View the R4975G1 Datasheet

This module is 97% efficient, provides up to 4kW of DC power, and includes short circuit and surge protection, communicating via CAN BUS. These capabilities make it suitable for home battery charging, achieved through reverse-engineering its CAN BUS control.

Key Features

The ESPHome firmware for this project is built for an ESP32 development board, which natively supports CAN BUS. The ESP32 connects to the R4875G1 via a VP230 CAN-BUS transceiver. Below are the main features:

Supported Hardware:

• R4875G
• R4850G
• R4830G

Up to three units are supported to run in parallel with one controller:

1) tie CAN-H bus lines together

2) tie CAN-L lines together

3) parallel connect DC-output

Supported Sensors

• Power State ON/Hibernate/Error
• AC Power In
• DC Power Out
• Grid Frequency
• Input Current
• Output Current
• Input Grid Voltage
• Output Voltage
• Set Maximum Output Current
• Set Maximum Output Voltage
• Output Temperature

Configuration Settings

• CAN Voltage Set
• CAN Amp Set
• Fallback Amp Set
• Fallback Voltage Set
• Simple Daily Charge Timer
• CAN MAX AC Amp Set (coming soon: preview in latest release)
• LOW and HIGH Voltage Set for auto Wake/Hibernate

Control Buttons

• CAN ON Button (Wake-up feature)
• CAN OFF Button (Hibernate feature)
• Fan Full Speed Button
• Fan Auto Mode Button

Additional Features

• Over-temperature Shutdown (Configurable in YAML, does not require Home Assistant or Node-RED)
• Daily kWh Energy Meter for AC input and DC output, monitors energy consumption
• Board-Type autodetect (Detects specific R48xxGx variety)
• Manufacturing Date autodetect
• Serial Number autodetect
• Scaling Factor auto-set

Use Cases

This setup is ideal for charging common 15s and 16s LiFePO4 packs and 14s NMC batteries, making it useful for home battery systems that store solar or off-peak power. It is particularly useful when backing up solar setups with a generator. Additionally, it can serve as a powerful DC bench power supply when paired with a robust adjustable buck/boost converter, as an onboard fast-charger for boats that encounter different supply voltages or as a rapid charger for Ebikes, here is a guy that runs his HAM radio amp equippment with it (clean DC indeed). And for those who want to play along at home, here is a guy that has an innovative approach to use four R4875G1s to create a double conversion system (he is basically planning to run his entire grid import through these rectifiers straight to his batteries, so as far as the grid is concerned he is just using a battery charger, very cool), removing the need for clunky high current relays (changeover switches, ATS), removing the worry about grid backfeed. His story is unfolding here.
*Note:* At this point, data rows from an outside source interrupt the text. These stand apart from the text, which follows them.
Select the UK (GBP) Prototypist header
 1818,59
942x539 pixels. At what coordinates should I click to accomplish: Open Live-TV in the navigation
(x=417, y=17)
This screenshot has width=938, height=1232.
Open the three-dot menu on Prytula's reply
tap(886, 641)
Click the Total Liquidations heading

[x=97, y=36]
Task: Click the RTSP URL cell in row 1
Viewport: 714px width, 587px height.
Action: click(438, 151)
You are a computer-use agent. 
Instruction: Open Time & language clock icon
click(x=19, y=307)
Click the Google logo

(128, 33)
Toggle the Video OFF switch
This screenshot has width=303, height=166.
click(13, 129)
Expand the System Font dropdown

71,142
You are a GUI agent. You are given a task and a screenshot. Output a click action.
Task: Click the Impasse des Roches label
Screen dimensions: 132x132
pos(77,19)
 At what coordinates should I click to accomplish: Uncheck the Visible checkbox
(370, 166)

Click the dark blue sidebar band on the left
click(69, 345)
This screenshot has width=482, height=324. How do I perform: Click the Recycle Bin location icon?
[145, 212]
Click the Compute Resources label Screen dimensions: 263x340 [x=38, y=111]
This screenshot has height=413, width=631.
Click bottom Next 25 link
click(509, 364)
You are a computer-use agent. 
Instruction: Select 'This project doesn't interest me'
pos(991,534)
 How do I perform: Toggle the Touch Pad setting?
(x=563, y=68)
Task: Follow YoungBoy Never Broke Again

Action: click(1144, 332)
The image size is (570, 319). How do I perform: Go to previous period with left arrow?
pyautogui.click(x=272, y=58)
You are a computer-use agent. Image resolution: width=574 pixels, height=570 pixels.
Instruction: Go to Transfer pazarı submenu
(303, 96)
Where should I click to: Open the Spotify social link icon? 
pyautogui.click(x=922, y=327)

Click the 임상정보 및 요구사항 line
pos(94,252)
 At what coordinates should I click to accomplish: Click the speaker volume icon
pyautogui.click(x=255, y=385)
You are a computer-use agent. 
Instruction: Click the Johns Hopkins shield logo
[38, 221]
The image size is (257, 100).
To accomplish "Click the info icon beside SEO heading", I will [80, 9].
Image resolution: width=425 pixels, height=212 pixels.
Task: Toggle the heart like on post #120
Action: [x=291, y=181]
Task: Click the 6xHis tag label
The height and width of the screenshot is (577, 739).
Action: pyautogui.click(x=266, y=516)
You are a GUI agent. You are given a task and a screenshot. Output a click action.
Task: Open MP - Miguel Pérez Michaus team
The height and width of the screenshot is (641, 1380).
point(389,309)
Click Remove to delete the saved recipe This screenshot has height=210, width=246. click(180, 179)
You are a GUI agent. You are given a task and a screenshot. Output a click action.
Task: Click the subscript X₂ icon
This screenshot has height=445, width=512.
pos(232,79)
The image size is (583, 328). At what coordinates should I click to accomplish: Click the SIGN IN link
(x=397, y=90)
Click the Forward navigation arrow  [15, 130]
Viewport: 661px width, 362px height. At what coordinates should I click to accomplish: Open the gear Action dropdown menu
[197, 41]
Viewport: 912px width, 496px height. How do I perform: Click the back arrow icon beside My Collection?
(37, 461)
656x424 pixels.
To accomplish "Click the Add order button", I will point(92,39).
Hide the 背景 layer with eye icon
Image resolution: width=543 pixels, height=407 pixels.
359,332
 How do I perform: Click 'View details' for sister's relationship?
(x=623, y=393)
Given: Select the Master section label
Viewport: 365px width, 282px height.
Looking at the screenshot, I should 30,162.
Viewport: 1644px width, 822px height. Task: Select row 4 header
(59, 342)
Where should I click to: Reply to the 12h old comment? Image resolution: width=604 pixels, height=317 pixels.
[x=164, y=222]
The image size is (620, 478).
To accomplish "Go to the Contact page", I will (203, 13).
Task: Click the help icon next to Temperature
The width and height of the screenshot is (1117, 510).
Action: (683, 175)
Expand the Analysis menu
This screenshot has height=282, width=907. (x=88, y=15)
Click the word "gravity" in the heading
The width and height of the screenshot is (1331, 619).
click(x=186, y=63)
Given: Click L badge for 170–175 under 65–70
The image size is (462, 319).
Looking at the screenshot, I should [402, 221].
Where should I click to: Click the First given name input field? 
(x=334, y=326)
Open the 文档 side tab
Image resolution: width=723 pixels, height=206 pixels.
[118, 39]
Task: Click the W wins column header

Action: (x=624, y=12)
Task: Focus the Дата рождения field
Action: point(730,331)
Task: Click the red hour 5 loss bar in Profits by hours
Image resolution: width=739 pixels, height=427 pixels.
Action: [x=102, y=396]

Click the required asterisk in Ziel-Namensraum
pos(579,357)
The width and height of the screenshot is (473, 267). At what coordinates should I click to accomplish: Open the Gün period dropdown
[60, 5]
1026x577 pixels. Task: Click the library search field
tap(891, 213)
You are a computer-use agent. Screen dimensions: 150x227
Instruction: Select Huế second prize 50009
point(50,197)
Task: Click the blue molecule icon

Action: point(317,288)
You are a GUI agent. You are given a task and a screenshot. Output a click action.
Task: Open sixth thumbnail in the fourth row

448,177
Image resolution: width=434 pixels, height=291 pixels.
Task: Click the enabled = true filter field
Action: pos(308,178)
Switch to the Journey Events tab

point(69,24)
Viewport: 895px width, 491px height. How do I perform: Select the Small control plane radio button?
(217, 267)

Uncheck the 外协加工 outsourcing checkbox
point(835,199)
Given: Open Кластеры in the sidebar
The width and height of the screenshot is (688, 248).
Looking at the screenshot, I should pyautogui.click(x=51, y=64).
For example, the EG4 Chargeverter product is essentially two of these 48V telecom units in a box, with buttons for setting maximum voltage and current. Watch the Chargeverter Teardown.

So, if you want to build an automation-friendly Chargeverter alternative, you are in the right place.

Hardware Setup

Module and Connections

The Huawei R4875G1 power module is controlled as shown below. It can output 35A at 54V continuously at an ambient temperature of 23°C without additional cooling.

PCB edge connectors for the R4875G1 and R4875G5 series are available on AliExpress.

• ESP32 WROOM Development Board
• VP230 CAN-BUS transceiver Board (SN65HVD230)
• R4875G1/G5 Board Edge Connector
• DC Cables: 8 AWG silicone-insulated, supporting up to 40A continuously.
• AC Cables: Rated for continuous 16A supply.
• CAN BUS Connections: White (CAN-L) and Black (CAN-H)

To connect, ensure the TX pin from the ESP32 is connected to the transceiver's TX pin, and the RX pin is connected to the transceiver's RX pin.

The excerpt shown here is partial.